Diffusion weighted magnetic resonance imaging (DW MRI) is a technique that measures the diffusion properties of water molecules to produce a tensor-valued volume dataset. Because water molecules can diffuse more easily along fiber tracts, for example in the brain, rather than across them, diffusion is anisotropic and can be used for segmentation. Segmentation requires the identification of regions with different diffusion properties. In this paper we propose a new set of rotationally invariant diffusion measures which may be used to map the tensor data into a scalar representation. Our invariants may be rapidly computed because they do not require the calculation of eigenvalues. We use these invariants to analyze a 3D DW MRI scan of a human head and build geometric models corresponding to isotropic and anisotropic regions. We then utilize the models to perform quantitative analysis of these regions, for example calculating their surface area and volume.

Paper Details

Date Published: 28 May 2001
PDF: 12 pages
Proc.
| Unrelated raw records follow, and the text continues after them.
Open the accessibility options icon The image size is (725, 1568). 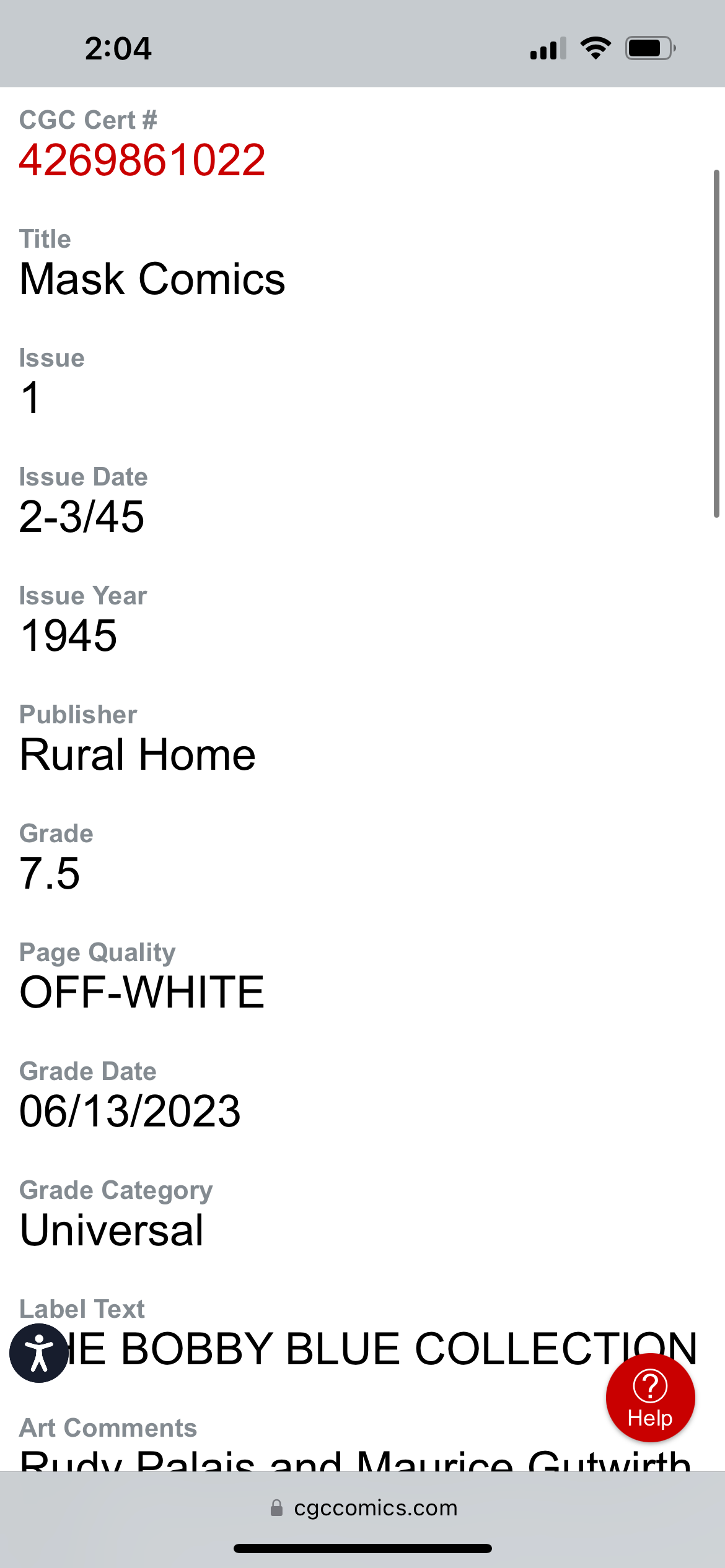point(38,1353)
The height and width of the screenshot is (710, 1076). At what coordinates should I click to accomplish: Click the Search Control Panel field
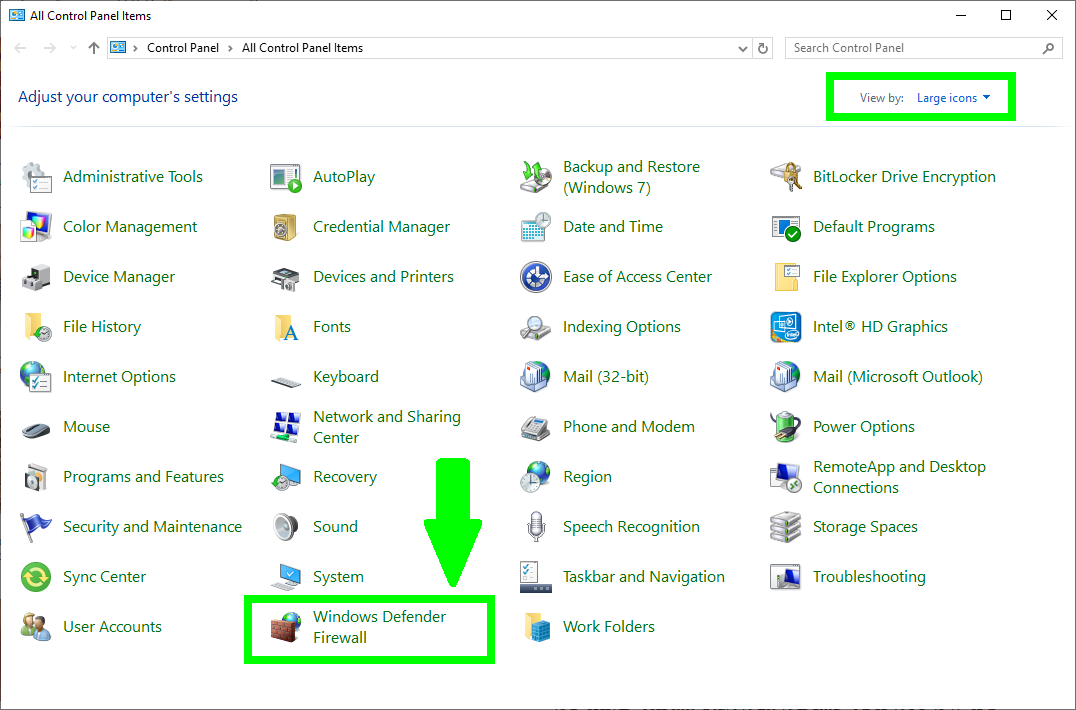coord(915,48)
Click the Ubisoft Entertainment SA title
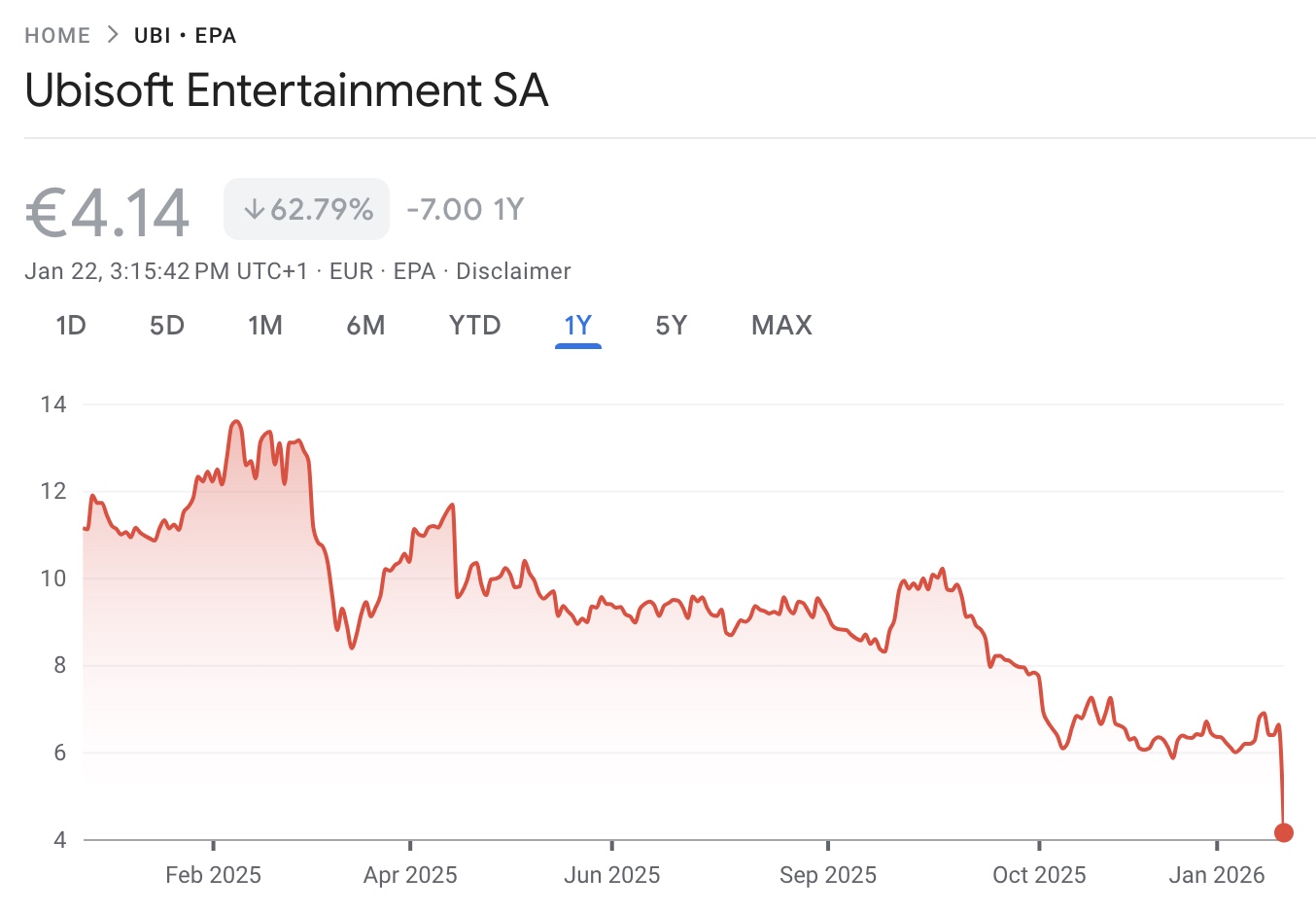This screenshot has width=1316, height=912. (288, 90)
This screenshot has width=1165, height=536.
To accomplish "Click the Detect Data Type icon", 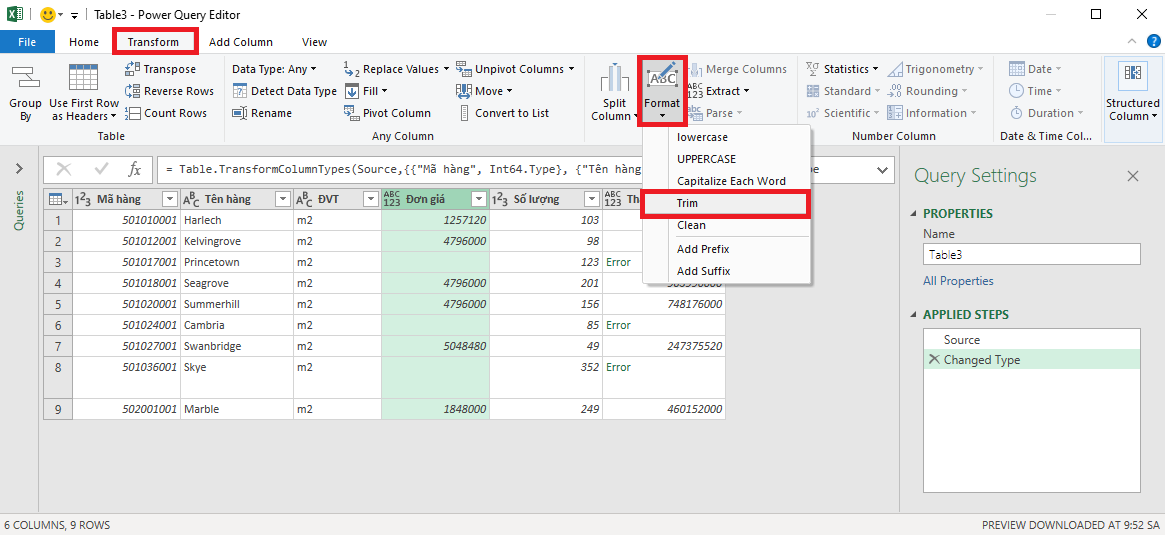I will pyautogui.click(x=240, y=91).
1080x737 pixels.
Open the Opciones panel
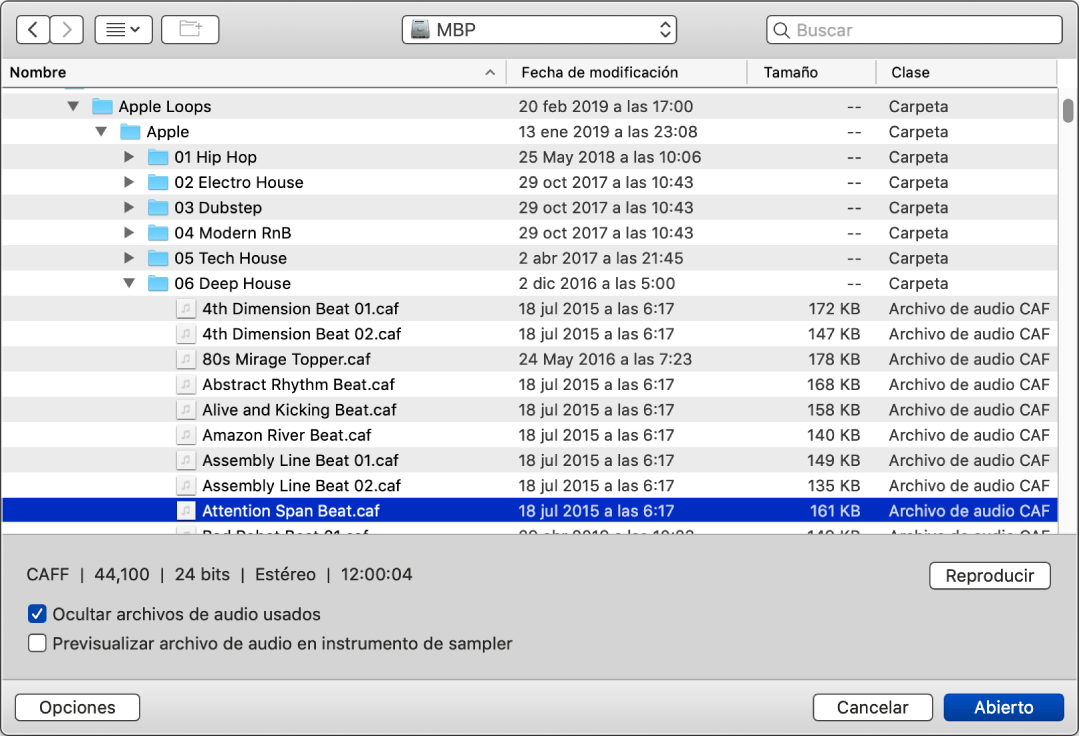[x=76, y=707]
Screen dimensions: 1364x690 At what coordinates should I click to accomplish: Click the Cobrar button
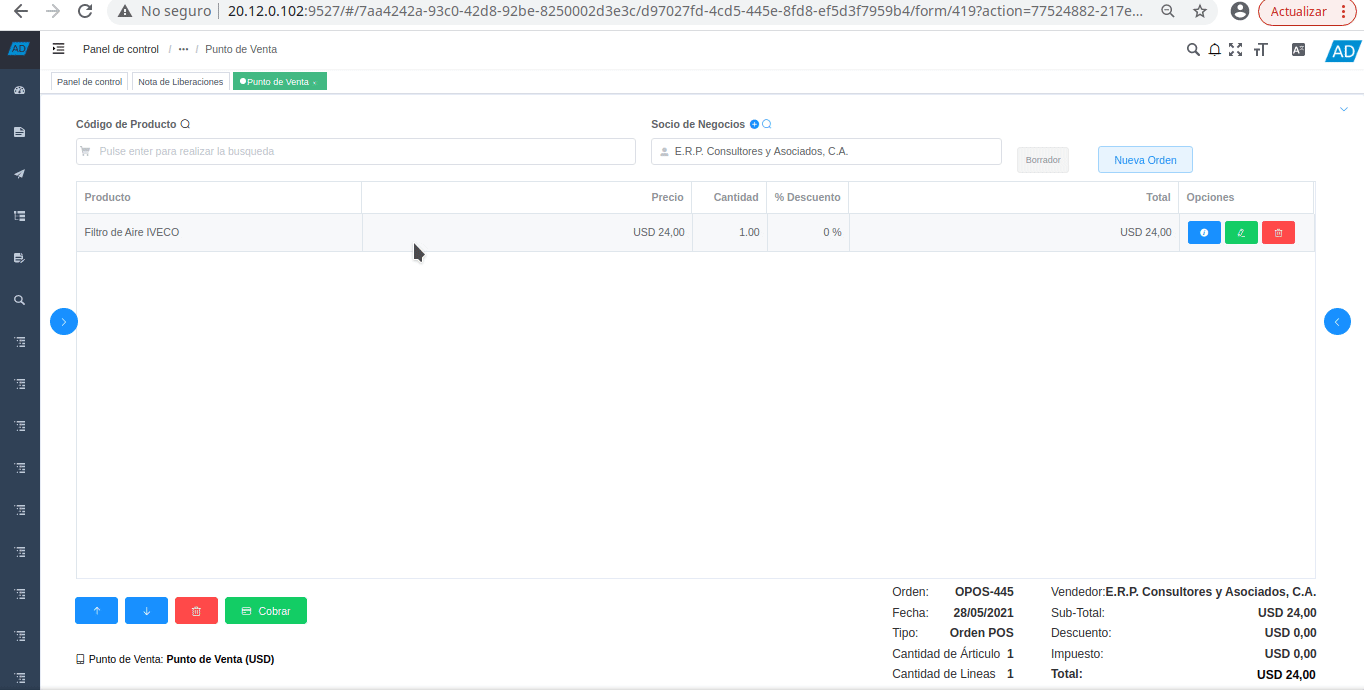(x=266, y=611)
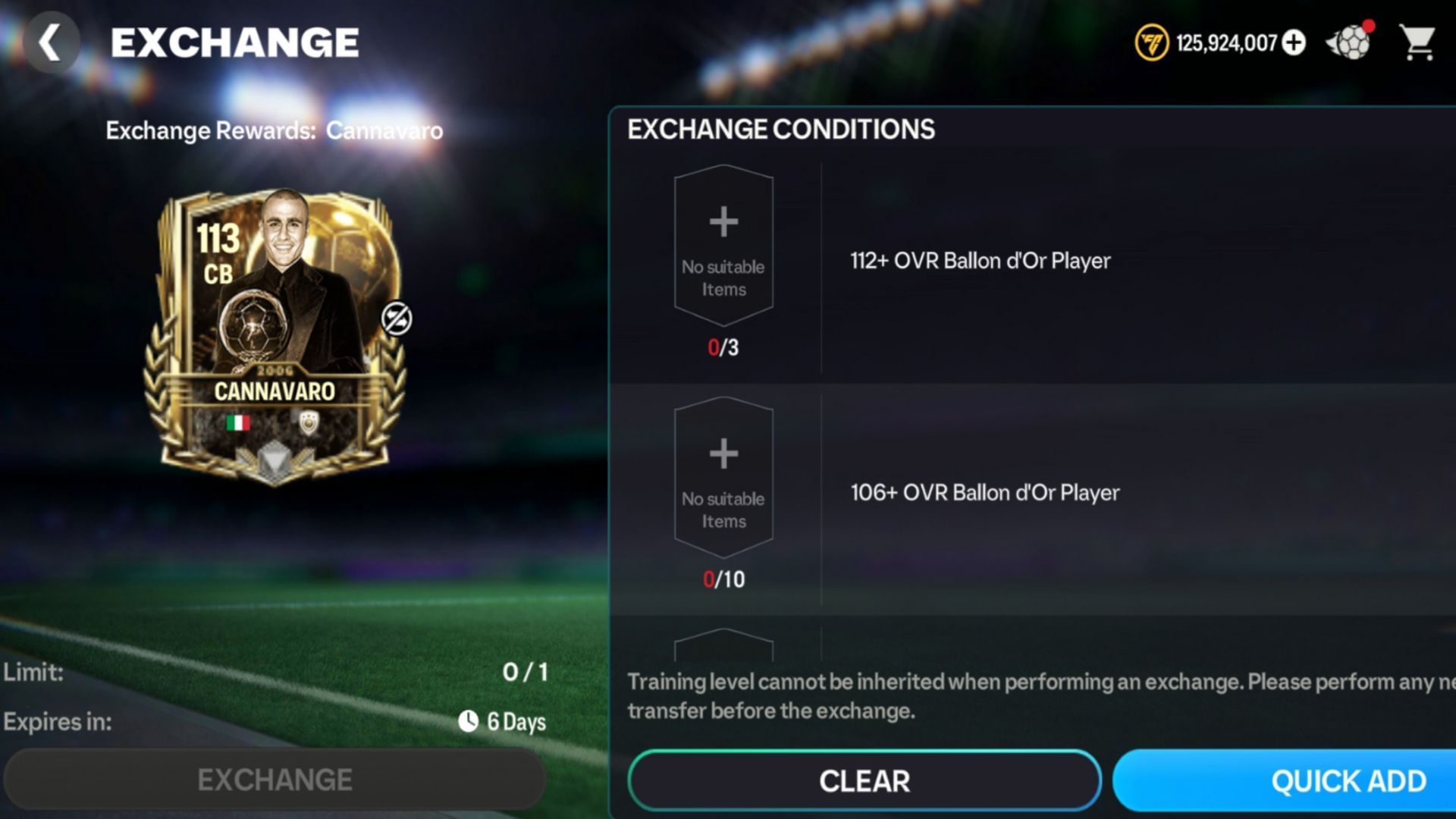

SPIE 4319, Medical Imaging 2001: Visualization, Display, and Image-Guided Procedures, (28 May 2001); doi: 10.1117/12.428081
Show Author Affiliations
Leonid Zhukov, California Institute of Technology (United States)
Ken Museth, California Institute of Technology (United States)
David E. Breen, California Institute of Technology (United States)
Ross T. Whitaker, Univ. of Utah (United States)

Published in SPIE Proceedings Vol. 4319:
Medical Imaging 2001: Visualization, Display, and Image-Guided Procedures
Seong Ki Mun, Editor(s)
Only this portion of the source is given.